| Pixel coordinate grounding data |
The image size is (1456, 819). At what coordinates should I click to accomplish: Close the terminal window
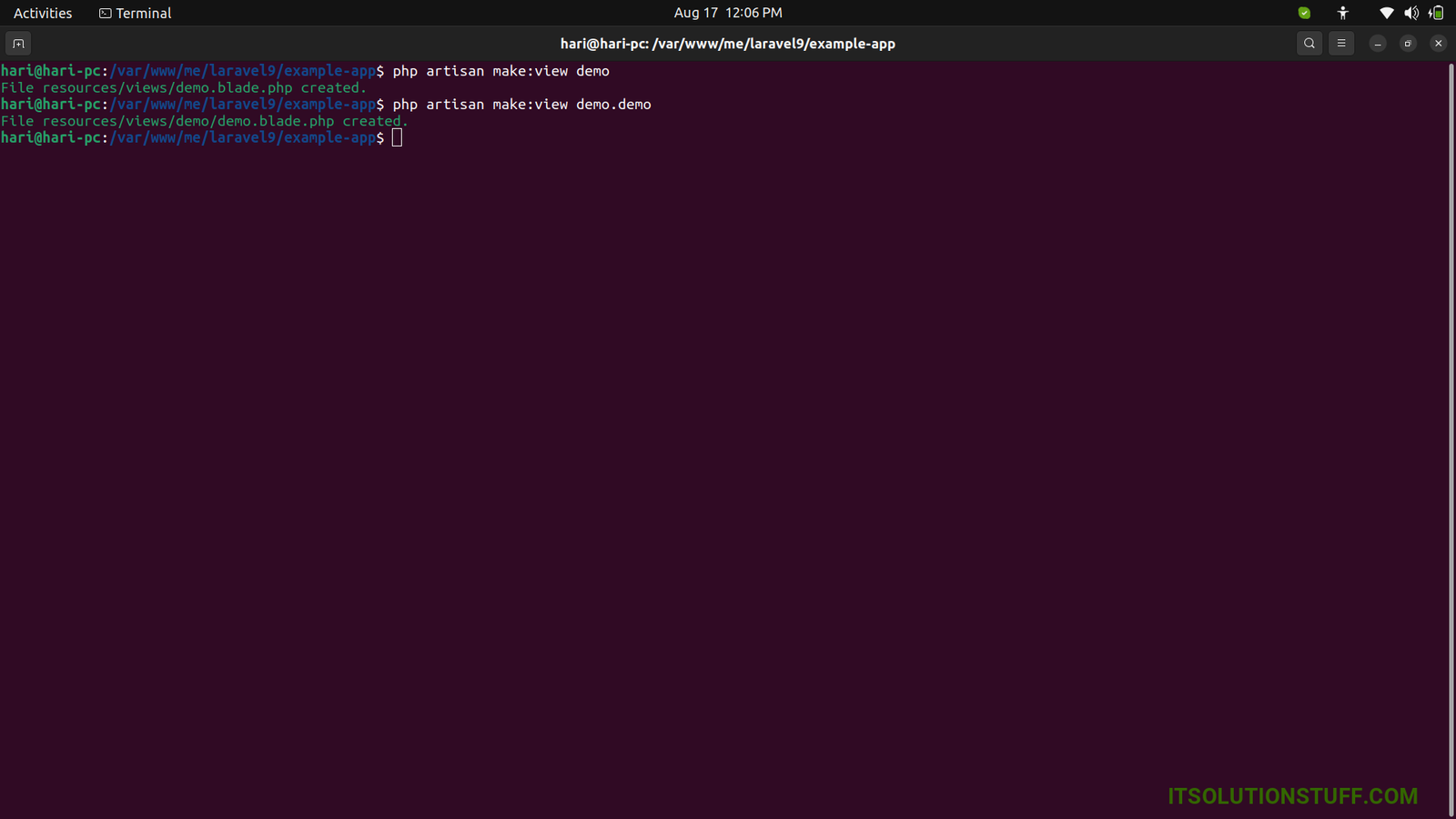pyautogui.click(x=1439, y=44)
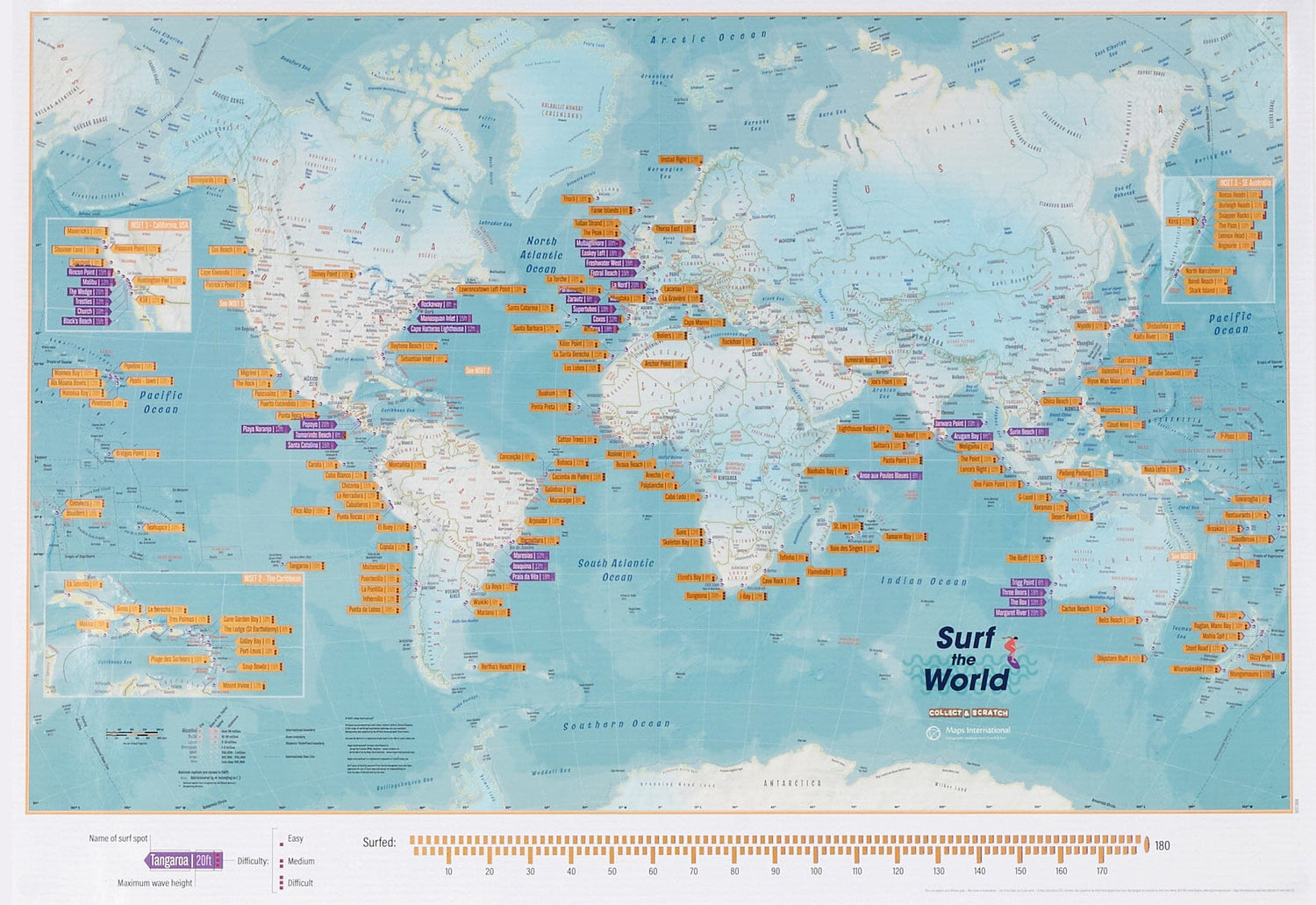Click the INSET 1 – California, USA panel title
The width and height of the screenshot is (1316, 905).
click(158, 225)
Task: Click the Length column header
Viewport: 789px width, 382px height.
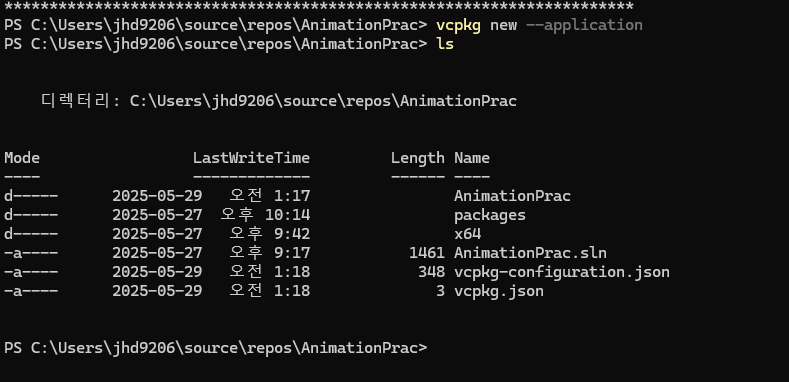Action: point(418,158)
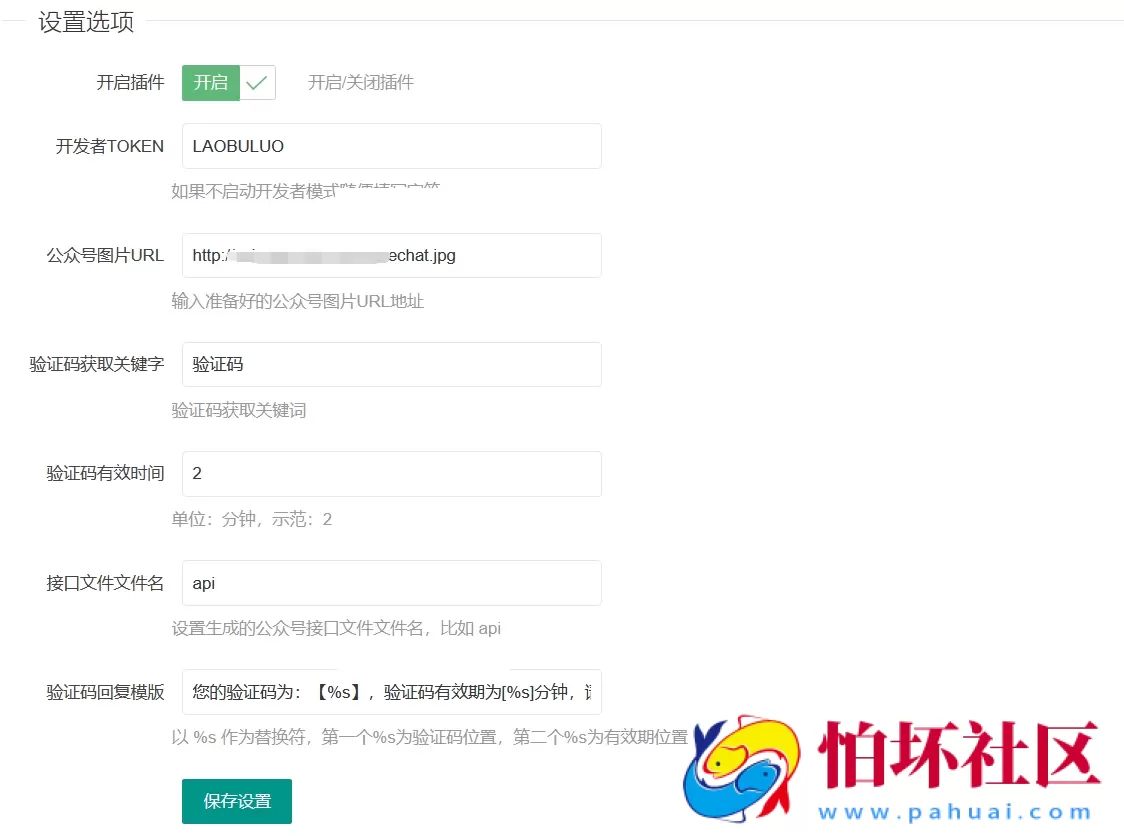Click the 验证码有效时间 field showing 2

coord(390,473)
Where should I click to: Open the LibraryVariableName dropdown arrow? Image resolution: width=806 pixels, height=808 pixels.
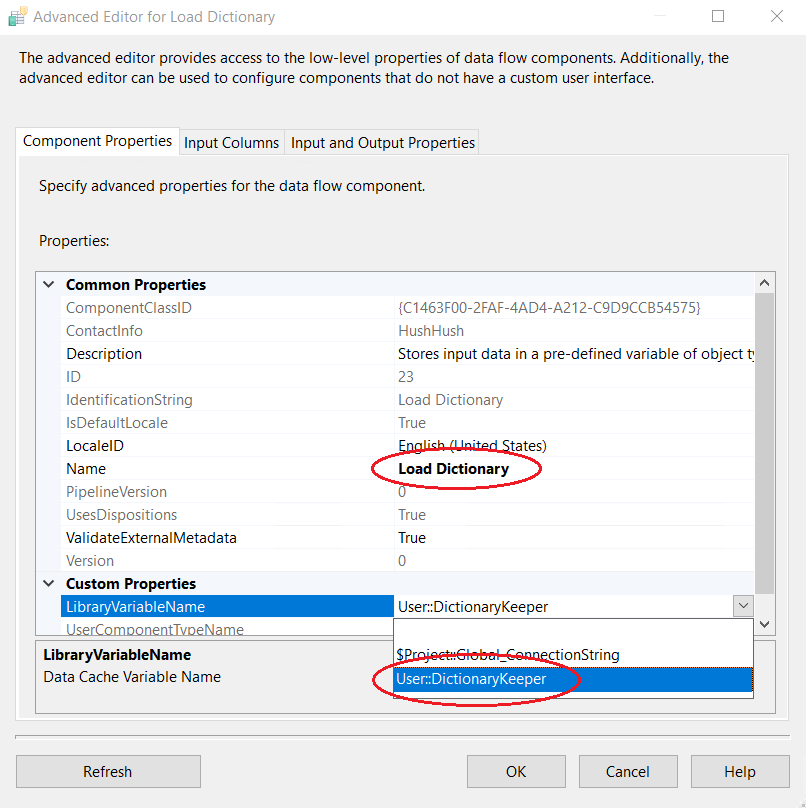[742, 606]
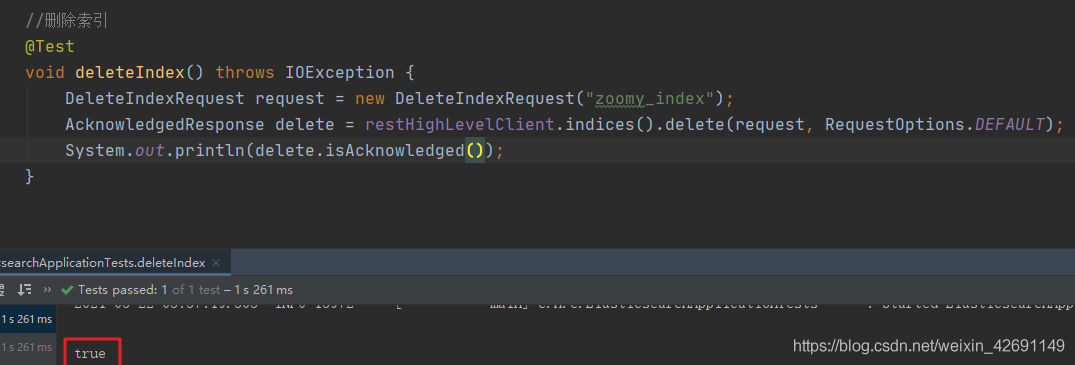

| WHAT THE TASK ASKS |
Retype all entries exactly, without the images.

| YOUR RESPONSE |
The image size is (1456, 819). At what coordinates should I click to accomplish: Close the terminal window
pyautogui.click(x=1439, y=44)
Click the INSET 1 – California, USA panel title
The width and height of the screenshot is (1316, 905).
click(158, 225)
Task: Click the Length column header
Viewport: 789px width, 382px height.
Action: point(418,158)
Click the 验证码有效时间 field showing 2

coord(390,473)
Where should I click to: Open the LibraryVariableName dropdown arrow? Image resolution: width=806 pixels, height=808 pixels.
[742, 606]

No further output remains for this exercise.